Clinical Nuance and V-BID: Redefining “Luxury”

As payers maneuver to avoid the Cadillac tax, they should aim to maximize population health through the efficient reallocation of medical spending. Rather than unpopular indiscriminate benefit reductions or “one-size-fits-all” cost-sharing increases frequently used to control utilization and lower costs, the basic tenets of “clinical nuance” must be considered as insurance benefits are redesigned. These tenets recognize that: 1) medical services and providers differ in the benefit provided; and 2) the clinical benefit derived from a specific service depends on the consumer using it, who provides it, and where it is delivered.

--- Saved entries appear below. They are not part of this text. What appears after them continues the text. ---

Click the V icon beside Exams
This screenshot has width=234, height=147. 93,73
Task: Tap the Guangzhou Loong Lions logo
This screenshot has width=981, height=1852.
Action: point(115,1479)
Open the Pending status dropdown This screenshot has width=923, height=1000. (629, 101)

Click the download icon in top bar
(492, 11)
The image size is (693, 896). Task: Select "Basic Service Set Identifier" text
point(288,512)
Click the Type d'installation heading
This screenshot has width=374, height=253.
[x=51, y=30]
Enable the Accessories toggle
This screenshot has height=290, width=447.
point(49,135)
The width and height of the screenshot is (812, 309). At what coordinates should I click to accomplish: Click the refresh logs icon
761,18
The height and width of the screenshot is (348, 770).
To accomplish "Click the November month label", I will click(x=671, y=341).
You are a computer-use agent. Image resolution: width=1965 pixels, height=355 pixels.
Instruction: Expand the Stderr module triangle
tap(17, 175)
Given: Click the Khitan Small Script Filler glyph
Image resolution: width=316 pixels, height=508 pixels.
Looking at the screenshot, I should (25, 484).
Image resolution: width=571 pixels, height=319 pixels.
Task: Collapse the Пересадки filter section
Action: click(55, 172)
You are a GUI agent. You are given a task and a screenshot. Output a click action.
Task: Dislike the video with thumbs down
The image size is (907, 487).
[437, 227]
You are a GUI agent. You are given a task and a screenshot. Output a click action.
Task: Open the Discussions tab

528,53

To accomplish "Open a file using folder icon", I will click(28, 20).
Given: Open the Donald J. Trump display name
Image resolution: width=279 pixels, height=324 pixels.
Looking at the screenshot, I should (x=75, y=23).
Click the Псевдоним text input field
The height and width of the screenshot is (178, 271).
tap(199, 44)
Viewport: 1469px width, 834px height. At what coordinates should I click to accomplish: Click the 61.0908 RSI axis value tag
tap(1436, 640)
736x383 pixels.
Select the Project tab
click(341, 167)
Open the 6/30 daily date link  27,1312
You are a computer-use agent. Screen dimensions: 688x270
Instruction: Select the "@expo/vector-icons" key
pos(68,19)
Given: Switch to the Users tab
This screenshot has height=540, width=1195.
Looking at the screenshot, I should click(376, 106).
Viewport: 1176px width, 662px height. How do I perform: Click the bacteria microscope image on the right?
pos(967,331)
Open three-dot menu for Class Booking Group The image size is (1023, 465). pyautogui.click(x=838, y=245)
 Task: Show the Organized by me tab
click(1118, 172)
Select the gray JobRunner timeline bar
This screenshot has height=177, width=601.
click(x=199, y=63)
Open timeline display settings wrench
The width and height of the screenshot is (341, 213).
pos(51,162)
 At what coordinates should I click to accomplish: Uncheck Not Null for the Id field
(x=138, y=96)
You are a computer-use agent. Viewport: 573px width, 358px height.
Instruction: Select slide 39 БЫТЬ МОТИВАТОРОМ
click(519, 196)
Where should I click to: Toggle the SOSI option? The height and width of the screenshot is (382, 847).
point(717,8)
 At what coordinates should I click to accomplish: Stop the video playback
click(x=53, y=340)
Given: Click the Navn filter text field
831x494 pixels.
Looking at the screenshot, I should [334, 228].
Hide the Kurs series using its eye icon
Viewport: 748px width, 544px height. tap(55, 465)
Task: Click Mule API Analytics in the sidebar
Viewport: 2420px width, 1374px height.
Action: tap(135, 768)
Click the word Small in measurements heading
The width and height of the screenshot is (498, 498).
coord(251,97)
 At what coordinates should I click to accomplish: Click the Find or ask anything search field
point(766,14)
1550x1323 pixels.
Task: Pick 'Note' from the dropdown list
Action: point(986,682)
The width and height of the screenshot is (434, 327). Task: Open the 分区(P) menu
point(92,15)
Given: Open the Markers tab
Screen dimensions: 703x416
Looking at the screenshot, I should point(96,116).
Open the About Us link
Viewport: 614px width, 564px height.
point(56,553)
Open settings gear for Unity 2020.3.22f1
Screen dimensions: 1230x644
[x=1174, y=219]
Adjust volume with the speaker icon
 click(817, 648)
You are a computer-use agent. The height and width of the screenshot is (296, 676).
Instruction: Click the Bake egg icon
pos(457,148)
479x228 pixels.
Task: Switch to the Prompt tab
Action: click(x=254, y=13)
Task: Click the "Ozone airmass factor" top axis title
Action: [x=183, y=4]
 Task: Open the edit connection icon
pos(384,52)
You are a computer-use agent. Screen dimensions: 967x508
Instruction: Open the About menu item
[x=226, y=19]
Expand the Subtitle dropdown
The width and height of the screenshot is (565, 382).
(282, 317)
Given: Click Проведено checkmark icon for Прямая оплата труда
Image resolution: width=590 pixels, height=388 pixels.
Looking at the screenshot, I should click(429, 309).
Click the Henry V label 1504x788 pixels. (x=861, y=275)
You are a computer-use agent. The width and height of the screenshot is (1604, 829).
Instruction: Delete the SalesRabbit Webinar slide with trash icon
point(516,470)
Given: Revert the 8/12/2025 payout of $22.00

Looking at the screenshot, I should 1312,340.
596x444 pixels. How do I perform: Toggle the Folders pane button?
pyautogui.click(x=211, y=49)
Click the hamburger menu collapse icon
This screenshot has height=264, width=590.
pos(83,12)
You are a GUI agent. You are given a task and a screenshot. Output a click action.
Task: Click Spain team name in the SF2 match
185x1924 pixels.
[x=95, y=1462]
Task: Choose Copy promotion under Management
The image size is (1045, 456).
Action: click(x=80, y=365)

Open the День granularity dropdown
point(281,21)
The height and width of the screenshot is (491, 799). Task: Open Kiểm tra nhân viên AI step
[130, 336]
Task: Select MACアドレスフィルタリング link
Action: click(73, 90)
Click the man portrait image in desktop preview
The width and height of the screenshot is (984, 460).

To encourage consumers to take better advantage of high-value services and actively participate in decision-making about treatments that are subject to misuse, private- and public-sector payers began to implement a concept known as Value-Based Insurance Design (V-BID) more than a decade ago. The basic V-BID premise calls for a clinically nuanced benefit structure that reduces consumer cost-sharing for beneficial services and high-performing providers. In an analysis of health care reform proposals from seven national policy centers and stake-holder coalitions, V-BID was unanimously included. Compared to plans without such clinically nuanced cost-sharing, incentive only (“carrot”) V-BID programs that lower cost-sharing for targeted services have consistently demonstrated improved adherence with no net increases in aggregate expenditures. More recently, V-BID programs have incorporated nuanced disincentives (“sticks”) to discourage use of low-value care. Key stakeholders – such as the large and growing number of medical professional societies participating in the Choosing Wisely initiative – agree that discouraging the misuse or overuse of identified low-value services must be part of the spending reallocation strategy. 

In a Cadillac plan redesign, cost-sharing is applied only to those low-value services whose use would be questioned from a clinical evidence perspective.  Thus, by reducing the use of low-value care, the new plan is just as luxurious as a Cadillac in terms of its rich coverage for evidence-based services (e.g., seat belts and anti-lock breaks), but it no longer includes unlimited access to services of unproven clinical value (e.g., power trunk or heated leather seats). One example of such a plan is, VBID-X, a benefit design template that reduces spending on low-value services through higher cost-sharing, thereby creating room for more generous coverage for specific high-value care, without the need to increase premiums or deductibles.

It is important to note that the V-BID program does not determine what is covered and what is not. Instead, V-BID alters the amount of consumer cost-sharing based on the health benefit provided by a specific clinical service – not the price of that service. Enrollees continue to have access to services of questionable value, but are responsible for paying a higher portion of the costs.


The ultimate test of health reform will be whether it provides coverage that promotes access to care, improves health, and addresses rapidly rising costs. Instead of focusing exclusively on how much is spent, attention should be turned to how well we spend our health care dollars. By using clinical nuance to intelligently redesign a health plan that better engages consumers in making cost-conscious health decisions, plan sponsors may avoid the excise tax while still providing “Cadillac-quality” benefits. As such, value-driven strategies that encourage the use of clinically-effective care and discourage the use of low-value services can help contain costs, improve enrollee health outcomes, and permit payers, purchasers, taxpayers, and consumers to attain more health for each dollar spent.